Though she’s diligently worked to keep The Rose Hanger clean and safe, Morreale welcomes customers to shop online, if they prefer.
“I have a lot more of shop online and collect in-store pickup, and you can see (above the register) these are all in-store pickups,” she said. “They can still come to the store, grab their items, maybe glance around quickly, but they already have secured the items they definitely want. Any sales or promo codes that I have happening in store are also valid online. Also my shipping is free, and I have a lot more shipping happening, too. So that also makes it easier if you don’t even have time to make it out here, I’ll ship it right to your doorstep free of charge.”
Village of Lewiston Mayor Anne Welch said, “I have talked to everybody and actually they’re doing very well. Regardless of the no festivals and the COVID and everything else, their businesses are doing well. And they’re keeping up with things – and the locals are really supporting them; I think that’s one of the reasons.”
Viva Nostalgia collectibles store owner Roger Passero said, “People were penned up for a couple two, three months. They wanted to get out. So, once you get out, if you come to a place like Lewiston where there’s some really good stores and some cool stuff, people will spend their money. Christmas is coming. You know, there may be a little intimidation by people thinking, ‘Oh, we could get closed down again – who knows what’s going to happen; so let me buy it now while I’m here.’
“A lot of people have said to us, ‘We want to support small business,’ which is another good thing. You know, people are saying, ‘Oh yeah, I’d rather buy it from you; I’m not gonna buy from Amazon; I’m not gonna buy from Walmart. I’d rather spend my money at a small store.’ That’s been a positive thing that I’ve seen, too.

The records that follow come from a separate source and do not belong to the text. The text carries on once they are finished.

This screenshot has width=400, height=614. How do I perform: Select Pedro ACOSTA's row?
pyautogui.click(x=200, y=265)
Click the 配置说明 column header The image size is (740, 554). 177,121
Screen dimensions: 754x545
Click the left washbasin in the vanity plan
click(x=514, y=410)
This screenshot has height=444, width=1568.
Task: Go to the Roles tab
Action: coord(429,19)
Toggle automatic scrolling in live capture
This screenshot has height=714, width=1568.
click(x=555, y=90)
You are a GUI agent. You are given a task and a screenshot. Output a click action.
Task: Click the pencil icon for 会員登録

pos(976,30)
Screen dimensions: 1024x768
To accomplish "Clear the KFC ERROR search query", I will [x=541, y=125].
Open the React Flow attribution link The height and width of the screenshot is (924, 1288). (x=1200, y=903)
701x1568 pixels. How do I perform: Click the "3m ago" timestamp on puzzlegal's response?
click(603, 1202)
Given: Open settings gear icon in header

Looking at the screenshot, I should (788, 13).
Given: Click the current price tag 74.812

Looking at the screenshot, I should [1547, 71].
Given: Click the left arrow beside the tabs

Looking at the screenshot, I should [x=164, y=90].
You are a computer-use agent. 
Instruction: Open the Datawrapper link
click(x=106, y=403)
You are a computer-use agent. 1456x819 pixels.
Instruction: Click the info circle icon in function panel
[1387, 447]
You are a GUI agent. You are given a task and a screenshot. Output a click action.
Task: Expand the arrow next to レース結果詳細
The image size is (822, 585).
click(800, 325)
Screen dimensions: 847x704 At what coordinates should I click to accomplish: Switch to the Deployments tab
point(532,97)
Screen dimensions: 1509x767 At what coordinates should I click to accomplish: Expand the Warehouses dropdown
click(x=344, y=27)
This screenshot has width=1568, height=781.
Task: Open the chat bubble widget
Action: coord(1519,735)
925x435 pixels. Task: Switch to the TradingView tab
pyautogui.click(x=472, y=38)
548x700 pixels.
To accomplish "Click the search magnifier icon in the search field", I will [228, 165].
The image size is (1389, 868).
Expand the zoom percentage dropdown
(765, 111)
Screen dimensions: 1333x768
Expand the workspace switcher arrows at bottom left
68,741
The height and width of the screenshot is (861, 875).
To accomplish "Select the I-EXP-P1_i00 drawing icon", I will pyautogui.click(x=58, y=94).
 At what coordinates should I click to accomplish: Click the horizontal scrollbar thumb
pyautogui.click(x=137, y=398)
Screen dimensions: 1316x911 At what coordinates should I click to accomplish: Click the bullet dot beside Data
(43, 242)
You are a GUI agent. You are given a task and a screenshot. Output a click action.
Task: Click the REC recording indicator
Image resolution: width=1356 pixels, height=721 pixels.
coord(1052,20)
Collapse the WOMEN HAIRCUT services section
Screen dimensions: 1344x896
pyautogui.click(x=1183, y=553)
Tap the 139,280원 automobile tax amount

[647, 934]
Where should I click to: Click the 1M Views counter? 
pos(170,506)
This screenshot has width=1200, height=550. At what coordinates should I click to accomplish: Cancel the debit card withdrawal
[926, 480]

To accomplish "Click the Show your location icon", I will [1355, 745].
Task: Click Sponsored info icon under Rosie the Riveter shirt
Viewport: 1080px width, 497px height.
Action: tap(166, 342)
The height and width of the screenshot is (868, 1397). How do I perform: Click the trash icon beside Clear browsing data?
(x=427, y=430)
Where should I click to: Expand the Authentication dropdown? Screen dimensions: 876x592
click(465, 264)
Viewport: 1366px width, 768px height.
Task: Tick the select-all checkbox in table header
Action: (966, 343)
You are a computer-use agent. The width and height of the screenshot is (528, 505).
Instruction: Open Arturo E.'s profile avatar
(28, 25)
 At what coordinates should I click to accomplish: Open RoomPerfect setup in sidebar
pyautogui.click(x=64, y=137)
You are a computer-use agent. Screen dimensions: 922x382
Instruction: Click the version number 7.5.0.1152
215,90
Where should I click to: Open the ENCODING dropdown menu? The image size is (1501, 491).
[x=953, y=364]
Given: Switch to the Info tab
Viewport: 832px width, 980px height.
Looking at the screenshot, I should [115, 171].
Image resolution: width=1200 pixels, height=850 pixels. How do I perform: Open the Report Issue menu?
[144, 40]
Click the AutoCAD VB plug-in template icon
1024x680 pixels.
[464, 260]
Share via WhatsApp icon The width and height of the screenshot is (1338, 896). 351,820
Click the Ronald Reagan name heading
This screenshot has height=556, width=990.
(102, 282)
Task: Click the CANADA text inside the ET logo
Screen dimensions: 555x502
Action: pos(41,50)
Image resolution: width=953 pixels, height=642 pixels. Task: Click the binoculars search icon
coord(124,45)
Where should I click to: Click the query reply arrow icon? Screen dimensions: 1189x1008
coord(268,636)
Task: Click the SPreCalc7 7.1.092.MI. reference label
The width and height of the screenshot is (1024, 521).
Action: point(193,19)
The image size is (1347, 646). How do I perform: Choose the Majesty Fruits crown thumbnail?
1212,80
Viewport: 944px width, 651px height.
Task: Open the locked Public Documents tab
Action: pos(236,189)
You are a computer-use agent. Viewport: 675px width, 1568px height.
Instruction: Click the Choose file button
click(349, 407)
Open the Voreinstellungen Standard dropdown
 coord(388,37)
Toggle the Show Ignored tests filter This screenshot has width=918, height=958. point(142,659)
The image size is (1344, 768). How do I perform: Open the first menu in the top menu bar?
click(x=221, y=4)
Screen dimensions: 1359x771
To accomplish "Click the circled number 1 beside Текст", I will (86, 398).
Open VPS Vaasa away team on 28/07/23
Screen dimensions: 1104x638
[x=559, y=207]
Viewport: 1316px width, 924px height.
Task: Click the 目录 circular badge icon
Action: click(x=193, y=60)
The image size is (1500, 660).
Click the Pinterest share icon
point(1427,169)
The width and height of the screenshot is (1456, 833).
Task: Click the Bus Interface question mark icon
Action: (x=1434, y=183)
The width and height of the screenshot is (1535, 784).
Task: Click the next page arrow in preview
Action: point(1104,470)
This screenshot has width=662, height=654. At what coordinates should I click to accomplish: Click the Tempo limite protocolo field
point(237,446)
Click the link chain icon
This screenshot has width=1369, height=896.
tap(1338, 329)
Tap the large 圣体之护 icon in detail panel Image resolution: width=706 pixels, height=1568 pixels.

“So, it’s all been positive really; I can’t tell you anything negative that’s occurred, really, over the past few months.”
Small Business Saturday, a celebration of all things local – and a chance to capture deals and savings – is Nov. 28.
In addition to Black Friday and Small Business Saturday, Lewiston merchants depend on the annual Christmas Walk to bolster yearend sales. With statewide COVID-19 restrictions in place, many are wondering if the last remaining festival will be canceled – like all the others in 2020.
Village of Lewiston Mayor Anne Welch said, “We are open for business.”
“I think it’s safe enough for people to walk outside, still use the shops – there’s protocol that you can only have so many in the shop at once. And the shop owners are good about it,” she said. “And restaurants, they depend on things like the Christmas Walk, because then the people go to lunch, or dinner.”